Lorenzo Coretti

Lorenzo Coretti

  • University of Westminster
  • Media, Arts and Design
Participant in 2011

Phd Projects


Facebook vs. Berlusconi: Online Social Networks, grassroots movements and democracy in Italy

On 5th December 2009, hundreds of thousands of Italian citizens took to the streets of Rome to say ‘no’ to the policies of Silvio Berlusconi’s government and to demand his resignation as prime minister. The demonstration was planned and organised mainly on Facebook by a group of bloggers. On the same day, organised by Italians living abroad, other demonstrations took place in London, Berlin, Madrid, New York, Paris and Sydney, to name but a few. A single-issue protest rapidly evolved into a social movement, called ‘popolo viola’, or ‘purple people’. The colour purple was chosen because it had not previously been associated with any political movement, as a word to the wise that the movement was not linked to any political party. New groups and pages appeared on Facebook: apart from the page ‘popolo viola’, counting more than 430,000 members (data July 2011), thousands of pages and groups appeared at local level, inside and outside Italy. Through a case study focusing on popolo viola, this research project intends to assess the correlation between the use of Facebook and the development of Social Movements Organisations throughout their life cycle. Moreover, the impact of the use of Facebook on organisational processes and movements’ structure will be evaluated.
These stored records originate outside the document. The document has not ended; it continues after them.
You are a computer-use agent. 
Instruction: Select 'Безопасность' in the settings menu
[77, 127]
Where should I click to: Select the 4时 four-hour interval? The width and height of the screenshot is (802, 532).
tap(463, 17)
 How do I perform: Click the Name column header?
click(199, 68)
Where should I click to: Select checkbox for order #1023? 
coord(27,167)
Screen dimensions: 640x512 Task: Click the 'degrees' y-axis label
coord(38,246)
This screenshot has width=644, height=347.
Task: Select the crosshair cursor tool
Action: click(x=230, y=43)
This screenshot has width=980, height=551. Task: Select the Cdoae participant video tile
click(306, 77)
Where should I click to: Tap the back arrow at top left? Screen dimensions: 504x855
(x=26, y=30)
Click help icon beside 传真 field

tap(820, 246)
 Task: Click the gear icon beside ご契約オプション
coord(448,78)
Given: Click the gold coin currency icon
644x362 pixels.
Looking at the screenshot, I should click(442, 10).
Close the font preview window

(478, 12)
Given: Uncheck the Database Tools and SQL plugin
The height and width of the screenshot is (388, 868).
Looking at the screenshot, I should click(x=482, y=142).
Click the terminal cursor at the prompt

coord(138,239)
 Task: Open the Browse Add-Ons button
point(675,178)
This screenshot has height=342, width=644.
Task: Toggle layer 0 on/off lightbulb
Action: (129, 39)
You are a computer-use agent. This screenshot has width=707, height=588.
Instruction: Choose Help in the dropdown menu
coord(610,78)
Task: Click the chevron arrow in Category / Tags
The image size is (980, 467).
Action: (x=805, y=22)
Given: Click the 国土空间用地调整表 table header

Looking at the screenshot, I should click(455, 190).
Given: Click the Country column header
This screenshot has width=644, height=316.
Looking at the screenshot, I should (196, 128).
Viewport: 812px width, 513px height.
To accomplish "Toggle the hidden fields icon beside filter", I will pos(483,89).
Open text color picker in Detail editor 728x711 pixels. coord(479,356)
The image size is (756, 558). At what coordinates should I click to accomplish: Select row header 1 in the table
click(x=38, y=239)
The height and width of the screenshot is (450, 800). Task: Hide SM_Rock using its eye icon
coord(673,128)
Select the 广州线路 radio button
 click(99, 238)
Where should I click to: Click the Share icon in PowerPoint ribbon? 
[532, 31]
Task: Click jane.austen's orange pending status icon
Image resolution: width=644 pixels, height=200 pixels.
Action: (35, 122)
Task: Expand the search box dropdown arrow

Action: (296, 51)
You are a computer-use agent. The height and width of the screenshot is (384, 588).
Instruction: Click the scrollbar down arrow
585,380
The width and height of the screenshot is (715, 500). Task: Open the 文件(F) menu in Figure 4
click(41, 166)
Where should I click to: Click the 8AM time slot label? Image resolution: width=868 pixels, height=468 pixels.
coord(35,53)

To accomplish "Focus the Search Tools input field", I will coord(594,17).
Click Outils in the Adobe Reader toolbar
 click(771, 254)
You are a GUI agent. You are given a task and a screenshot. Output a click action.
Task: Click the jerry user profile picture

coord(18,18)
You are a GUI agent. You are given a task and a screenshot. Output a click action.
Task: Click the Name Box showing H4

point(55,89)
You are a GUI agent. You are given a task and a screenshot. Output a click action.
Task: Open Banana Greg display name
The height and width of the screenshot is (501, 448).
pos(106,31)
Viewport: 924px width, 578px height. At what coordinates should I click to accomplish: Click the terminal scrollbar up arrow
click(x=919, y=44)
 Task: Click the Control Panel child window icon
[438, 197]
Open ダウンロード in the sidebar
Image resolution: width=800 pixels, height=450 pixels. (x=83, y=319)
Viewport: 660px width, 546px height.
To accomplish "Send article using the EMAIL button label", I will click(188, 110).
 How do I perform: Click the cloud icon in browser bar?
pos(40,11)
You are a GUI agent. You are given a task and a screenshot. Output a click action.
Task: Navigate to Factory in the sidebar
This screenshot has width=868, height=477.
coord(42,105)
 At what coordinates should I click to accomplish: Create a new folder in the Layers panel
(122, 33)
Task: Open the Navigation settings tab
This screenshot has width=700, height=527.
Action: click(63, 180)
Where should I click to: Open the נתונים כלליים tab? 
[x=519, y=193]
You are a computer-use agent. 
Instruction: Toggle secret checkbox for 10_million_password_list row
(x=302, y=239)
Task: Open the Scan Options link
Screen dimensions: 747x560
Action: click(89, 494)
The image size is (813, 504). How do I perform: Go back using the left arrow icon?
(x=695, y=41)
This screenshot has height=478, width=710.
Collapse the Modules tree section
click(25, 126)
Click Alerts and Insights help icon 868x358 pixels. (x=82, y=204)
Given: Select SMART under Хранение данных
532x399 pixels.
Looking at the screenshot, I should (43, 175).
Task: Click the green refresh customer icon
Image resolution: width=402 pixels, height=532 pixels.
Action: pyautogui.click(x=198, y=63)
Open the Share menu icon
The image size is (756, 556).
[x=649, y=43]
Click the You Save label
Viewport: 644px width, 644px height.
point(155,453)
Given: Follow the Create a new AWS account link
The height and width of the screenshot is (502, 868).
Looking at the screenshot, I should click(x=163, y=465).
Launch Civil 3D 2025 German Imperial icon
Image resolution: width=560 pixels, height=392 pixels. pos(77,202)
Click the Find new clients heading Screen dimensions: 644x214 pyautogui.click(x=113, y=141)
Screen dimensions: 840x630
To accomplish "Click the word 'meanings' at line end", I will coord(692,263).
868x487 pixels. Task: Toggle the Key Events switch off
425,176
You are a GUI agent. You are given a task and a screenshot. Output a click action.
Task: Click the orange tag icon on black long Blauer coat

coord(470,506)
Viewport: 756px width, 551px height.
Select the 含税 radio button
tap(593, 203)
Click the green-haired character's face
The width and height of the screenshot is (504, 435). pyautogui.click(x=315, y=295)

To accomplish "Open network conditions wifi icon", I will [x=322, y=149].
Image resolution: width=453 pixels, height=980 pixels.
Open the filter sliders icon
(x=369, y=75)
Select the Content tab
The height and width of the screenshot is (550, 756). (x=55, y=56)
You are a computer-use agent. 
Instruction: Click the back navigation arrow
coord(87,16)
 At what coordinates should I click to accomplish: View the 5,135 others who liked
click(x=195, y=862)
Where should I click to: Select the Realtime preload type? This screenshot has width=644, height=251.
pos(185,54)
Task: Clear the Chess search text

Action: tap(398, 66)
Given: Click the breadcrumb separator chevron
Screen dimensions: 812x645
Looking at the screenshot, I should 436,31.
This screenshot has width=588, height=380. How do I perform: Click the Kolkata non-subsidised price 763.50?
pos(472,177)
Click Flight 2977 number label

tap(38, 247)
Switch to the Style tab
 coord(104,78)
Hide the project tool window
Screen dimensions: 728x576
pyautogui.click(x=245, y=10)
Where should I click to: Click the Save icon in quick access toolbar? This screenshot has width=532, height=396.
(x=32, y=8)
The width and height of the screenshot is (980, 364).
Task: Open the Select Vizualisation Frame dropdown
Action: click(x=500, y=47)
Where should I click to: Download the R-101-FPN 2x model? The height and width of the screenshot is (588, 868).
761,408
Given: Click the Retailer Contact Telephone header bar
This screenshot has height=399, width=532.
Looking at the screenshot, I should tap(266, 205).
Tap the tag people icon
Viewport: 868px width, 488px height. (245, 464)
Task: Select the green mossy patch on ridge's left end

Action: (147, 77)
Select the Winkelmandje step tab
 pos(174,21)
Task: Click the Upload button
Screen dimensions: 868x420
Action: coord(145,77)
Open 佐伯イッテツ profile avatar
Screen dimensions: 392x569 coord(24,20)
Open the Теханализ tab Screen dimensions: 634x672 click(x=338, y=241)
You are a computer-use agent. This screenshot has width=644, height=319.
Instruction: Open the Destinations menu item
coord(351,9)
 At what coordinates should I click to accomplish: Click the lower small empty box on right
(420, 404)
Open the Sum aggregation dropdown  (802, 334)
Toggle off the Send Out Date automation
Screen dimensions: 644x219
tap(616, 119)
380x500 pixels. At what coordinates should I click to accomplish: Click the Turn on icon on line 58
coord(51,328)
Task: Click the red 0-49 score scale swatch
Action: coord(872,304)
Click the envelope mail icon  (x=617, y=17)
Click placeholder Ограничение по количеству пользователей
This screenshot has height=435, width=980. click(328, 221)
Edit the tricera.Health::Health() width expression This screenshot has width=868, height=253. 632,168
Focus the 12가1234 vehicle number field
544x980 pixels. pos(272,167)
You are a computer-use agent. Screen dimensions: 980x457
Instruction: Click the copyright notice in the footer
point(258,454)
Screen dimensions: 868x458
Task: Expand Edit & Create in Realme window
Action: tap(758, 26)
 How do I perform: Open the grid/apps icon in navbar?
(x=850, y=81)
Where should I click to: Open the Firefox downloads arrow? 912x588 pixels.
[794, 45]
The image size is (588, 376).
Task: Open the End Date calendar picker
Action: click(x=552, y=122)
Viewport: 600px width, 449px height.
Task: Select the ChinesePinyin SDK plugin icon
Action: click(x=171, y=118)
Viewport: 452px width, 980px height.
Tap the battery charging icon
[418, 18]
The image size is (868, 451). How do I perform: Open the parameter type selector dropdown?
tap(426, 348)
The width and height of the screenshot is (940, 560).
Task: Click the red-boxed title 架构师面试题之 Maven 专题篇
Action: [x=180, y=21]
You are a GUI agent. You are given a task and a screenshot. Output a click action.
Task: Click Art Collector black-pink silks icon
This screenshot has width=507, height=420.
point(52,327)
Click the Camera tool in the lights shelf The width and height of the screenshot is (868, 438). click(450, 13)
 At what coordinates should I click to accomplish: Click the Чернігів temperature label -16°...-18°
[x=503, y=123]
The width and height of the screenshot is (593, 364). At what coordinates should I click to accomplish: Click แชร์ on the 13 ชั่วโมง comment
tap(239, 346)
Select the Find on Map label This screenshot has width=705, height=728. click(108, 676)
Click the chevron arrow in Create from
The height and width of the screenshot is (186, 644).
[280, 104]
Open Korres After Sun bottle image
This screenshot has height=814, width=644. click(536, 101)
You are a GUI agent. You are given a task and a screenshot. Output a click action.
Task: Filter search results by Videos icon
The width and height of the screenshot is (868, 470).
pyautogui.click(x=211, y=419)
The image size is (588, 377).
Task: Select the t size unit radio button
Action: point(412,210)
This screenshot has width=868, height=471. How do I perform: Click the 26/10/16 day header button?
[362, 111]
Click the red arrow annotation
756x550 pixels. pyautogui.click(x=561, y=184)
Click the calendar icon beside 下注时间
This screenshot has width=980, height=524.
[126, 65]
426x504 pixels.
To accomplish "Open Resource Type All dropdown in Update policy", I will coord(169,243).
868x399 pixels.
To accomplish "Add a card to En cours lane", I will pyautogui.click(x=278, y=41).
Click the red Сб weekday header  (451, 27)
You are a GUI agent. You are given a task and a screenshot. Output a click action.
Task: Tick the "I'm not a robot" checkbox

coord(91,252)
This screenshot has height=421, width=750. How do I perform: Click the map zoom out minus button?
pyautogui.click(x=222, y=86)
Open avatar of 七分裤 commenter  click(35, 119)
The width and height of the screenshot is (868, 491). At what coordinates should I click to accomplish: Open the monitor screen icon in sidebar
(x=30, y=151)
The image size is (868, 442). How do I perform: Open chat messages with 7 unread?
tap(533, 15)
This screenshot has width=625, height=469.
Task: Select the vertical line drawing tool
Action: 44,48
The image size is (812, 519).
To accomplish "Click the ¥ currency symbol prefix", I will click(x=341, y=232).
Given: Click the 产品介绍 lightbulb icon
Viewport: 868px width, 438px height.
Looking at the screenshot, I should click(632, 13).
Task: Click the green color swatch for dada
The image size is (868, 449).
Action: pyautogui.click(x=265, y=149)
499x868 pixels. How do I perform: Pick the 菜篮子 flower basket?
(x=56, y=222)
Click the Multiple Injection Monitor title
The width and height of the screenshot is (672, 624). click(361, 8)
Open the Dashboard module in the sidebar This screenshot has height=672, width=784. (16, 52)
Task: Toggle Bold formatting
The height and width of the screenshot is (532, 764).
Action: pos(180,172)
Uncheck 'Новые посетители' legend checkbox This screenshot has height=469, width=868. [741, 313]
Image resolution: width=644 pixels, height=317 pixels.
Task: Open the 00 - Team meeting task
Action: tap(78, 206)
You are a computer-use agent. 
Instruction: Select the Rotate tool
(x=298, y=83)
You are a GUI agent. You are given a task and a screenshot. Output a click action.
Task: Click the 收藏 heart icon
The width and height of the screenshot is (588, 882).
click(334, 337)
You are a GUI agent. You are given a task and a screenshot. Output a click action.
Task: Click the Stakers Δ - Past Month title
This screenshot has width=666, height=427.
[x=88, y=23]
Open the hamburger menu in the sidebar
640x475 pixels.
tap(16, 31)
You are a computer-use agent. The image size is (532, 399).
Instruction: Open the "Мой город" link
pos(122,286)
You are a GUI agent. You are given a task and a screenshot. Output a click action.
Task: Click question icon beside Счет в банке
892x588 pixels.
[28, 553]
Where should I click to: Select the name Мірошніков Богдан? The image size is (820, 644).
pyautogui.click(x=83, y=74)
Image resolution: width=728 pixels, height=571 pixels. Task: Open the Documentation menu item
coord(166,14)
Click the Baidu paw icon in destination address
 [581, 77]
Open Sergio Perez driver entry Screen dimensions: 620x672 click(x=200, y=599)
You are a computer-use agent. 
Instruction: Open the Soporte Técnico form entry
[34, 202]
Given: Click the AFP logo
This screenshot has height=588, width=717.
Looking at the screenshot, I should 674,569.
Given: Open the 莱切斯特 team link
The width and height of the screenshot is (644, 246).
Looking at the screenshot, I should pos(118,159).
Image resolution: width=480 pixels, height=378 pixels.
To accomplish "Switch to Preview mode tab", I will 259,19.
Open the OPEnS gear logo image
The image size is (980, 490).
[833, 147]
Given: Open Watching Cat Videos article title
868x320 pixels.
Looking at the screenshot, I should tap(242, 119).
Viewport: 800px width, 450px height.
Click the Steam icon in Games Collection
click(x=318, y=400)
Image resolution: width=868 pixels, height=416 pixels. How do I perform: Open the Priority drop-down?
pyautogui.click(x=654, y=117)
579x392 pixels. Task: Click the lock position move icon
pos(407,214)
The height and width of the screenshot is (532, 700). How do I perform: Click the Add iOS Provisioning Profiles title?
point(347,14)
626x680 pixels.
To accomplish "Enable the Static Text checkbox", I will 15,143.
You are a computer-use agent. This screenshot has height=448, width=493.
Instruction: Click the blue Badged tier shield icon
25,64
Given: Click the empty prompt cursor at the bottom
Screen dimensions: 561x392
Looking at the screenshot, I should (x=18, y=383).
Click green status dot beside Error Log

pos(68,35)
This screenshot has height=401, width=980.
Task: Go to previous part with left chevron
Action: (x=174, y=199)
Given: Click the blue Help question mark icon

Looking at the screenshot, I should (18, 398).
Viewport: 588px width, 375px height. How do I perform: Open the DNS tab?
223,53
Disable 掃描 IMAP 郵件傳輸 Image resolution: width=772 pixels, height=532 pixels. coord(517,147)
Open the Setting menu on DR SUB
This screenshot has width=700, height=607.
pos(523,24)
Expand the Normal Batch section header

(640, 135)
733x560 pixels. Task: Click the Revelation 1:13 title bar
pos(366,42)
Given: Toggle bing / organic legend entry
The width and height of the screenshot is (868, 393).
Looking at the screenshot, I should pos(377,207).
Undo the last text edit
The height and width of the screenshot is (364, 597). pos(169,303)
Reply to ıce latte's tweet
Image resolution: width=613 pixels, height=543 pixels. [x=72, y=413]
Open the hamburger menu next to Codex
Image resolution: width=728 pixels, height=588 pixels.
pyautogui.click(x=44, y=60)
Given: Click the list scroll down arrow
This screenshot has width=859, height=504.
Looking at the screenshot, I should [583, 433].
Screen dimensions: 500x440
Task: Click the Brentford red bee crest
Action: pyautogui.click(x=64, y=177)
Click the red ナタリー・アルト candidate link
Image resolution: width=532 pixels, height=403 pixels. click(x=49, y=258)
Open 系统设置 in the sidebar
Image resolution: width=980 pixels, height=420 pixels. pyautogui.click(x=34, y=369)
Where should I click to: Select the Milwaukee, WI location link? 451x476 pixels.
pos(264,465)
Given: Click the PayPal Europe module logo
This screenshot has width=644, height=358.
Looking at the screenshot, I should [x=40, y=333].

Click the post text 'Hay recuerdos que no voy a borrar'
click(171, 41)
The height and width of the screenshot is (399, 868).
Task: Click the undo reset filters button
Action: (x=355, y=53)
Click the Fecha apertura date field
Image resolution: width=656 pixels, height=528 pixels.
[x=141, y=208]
The methodology adopted for this purpose comprises a triangulation of both quantitative and qualitative methods: on the one hand, a trend analysis of membership and interaction level on the popolo viola Facebook page, and a survey; on the other hand, in-depth interviews with the most active members of the movement, and a content analysis of the online conversation among activists. The hypothesis is that while, from one standpoint, Facebook proved to be a formidable mobilising structure for social movements, its own structure failed to provide movements with a shared management of the resources provided by the popular social network site. The lack of opportunity to manage Facebook pages and groups according to commonly agreed values not only led to controversial management of the Facebook page of popolo viola, but even led to internal divisions that hindered the potential of the movement. I hope that the key contributions of this project will be a cross-disciplinary literature review and a novel ethnographic study, both of which will come together to form a new, theoretically and empirically grounded understanding of how social movements are developing in the age of convergence.